**EXCERPTED TEXT:**
--------

Important: Backtested performance results are not a reliable indicator of future live trading results. Always treat backtest results with significant scepticism, particularly when they appear highly favourable, when out-of-sample testing is not disclosed, or when the cost assumptions underlying the results are not clearly stated. A compelling backtest demonstrates that a strategy would have worked in the past; it does not demonstrate that it will work in the future.
Common Pitfalls in Algorithmic Trading
Over-optimisation and curve fitting. As described in the backtesting section above, the practice of repeatedly adjusting a strategy's parameters to improve historical results almost inevitably produces a system that fits historical noise rather than genuine signal. The warning sign is a strategy with many adjustable parameters, a long optimisation history, and excellent historical performance — combined with no credible explanation of why the underlying logic should continue to work in the future.
Ignoring transaction costs. Algorithmic strategies that turn over their positions frequently face cumulative transaction costs — spreads, commissions, overnight financing charges — that can substantially erode or eliminate performance. A strategy that generates a large number of small winning trades in backtests, where costs are understated, may be loss-making in practice. Every additional trade is a cost, and trading systems should be evaluated net of realistic transaction costs, not gross.

--------

**DATA EXCERPTS:**
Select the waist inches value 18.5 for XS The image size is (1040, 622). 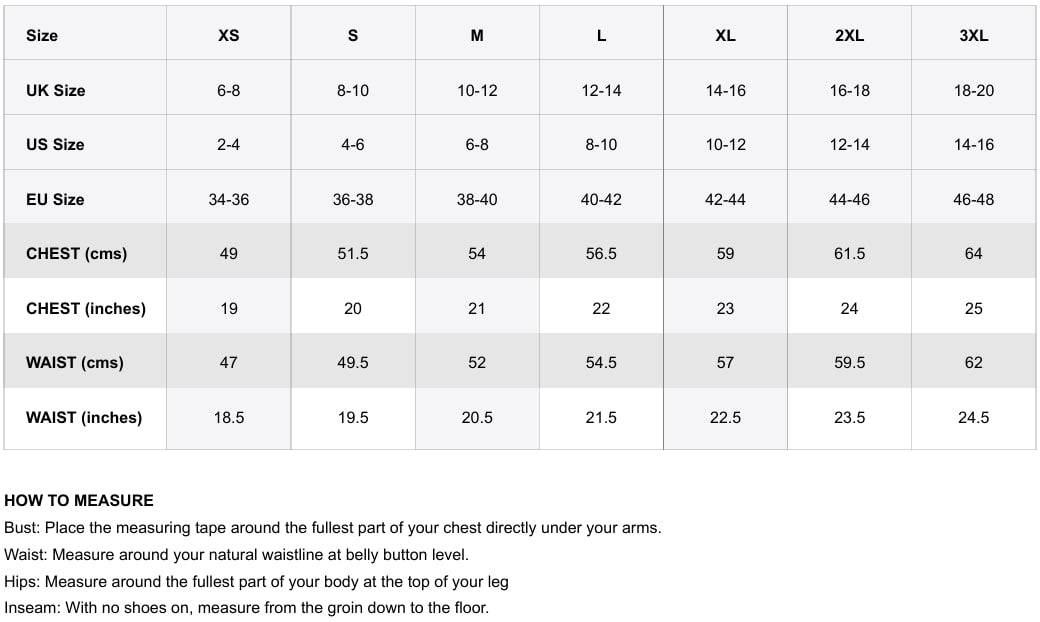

--------

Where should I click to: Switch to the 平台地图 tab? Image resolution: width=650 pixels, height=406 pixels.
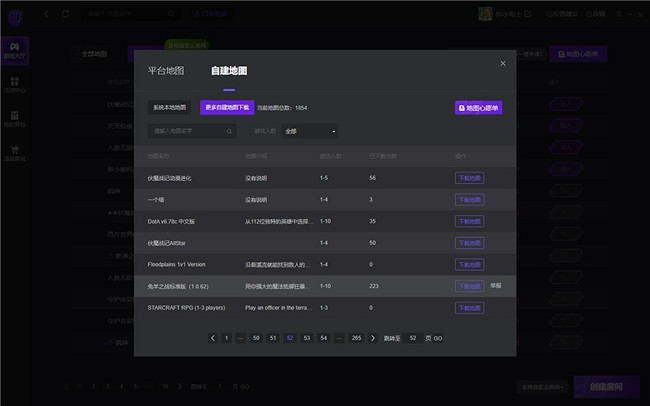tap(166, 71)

--------

**SHORT TASK 1:**
In the algorithmic trading text, give the stretch from "Ignoring transaction costs." through "costs, not gross." again, substituting "brokerage fees" for "commissions".
**SHORT TASK 2:**
Decide whether each statement agrees with the algorithmic trading text. Answer yes or no for each and quote the deciding words.
(a) Backtested performance results are a reliable indicator of future live trading results.
(b) Trading systems should be evaluated net of realistic transaction costs.
(c) A strategy with many small winning trades in backtests is certain to be profitable in practice.
**SHORT TASK 3:**
Write the next part of the algorithmic trading text, picking up after its final sentence.

**TASK RESPONSE 1:**
Ignoring transaction costs. Algorithmic strategies that turn over their positions frequently face cumulative transaction costs — spreads, brokerage fees, overnight financing charges — that can substantially erode or eliminate performance. A strategy that generates a large number of small winning trades in backtests, where costs are understated, may be loss-making in practice. Every additional trade is a cost, and trading systems should be evaluated net of realistic transaction costs, not gross.

**TASK RESPONSE 2:**
(a) No: "Backtested performance results are not a reliable indicator of future live trading results."
(b) Yes: "trading systems should be evaluated net of realistic transaction costs, not gross."
(c) No: "may be loss-making in practice."

**TASK RESPONSE 3:**
Assuming perfect execution. Backtests typically assume that orders are filled immediately and at the specified price. In live markets, fills may be partial, delayed, or at a worse price than expected, particularly in fast-moving markets or for less liquid instruments. Execution algorithms are designed precisely to manage this problem for institutional investors, but most retail algorithmic tools do not provide this level of execution sophistication.
Ignoring liquidity constraints. A strategy that works in backtests at a given position size may face difficulties at larger sizes if the market for the instrument is not deep enough to absorb the order without moving the price. For retail investors trading modest sizes in major instruments, this is often not a binding constraint. For any strategy operating in thinner markets, or for platform-level strategies where many users are following the same signal simultaneously, liquidity should be considered.
Model degradation over time. Algorithmic strategies have a natural life cycle. When a strategy is first deployed, it may capture a genuine inefficiency. As other market participants identify the same pattern, the inefficiency narrows. As the strategy becomes more widely known — through publication, imitation, or reverse engineering — it may disappear entirely. Models trained on historical data may also degrade simply because market conditions evolve: the relationships between variables that were stable during the training period may not persist indefinitely. Regular monitoring of live performance, and willingness to retire or replace underperforming models, is essential.
Technical failures. Automated systems are dependent on technology that can fail. Connectivity outages, software bugs, data feed errors, exchange outages, and API failures can all cause an algorithmic system to behave unexpectedly — placing orders it should not, failing to place orders it should, or losing track of open positions. Any algorithmic system should have robust error-handling, position monitoring, and manual override capabilities. The consequences of a technical failure can be severe if there are no adequate safeguards in place.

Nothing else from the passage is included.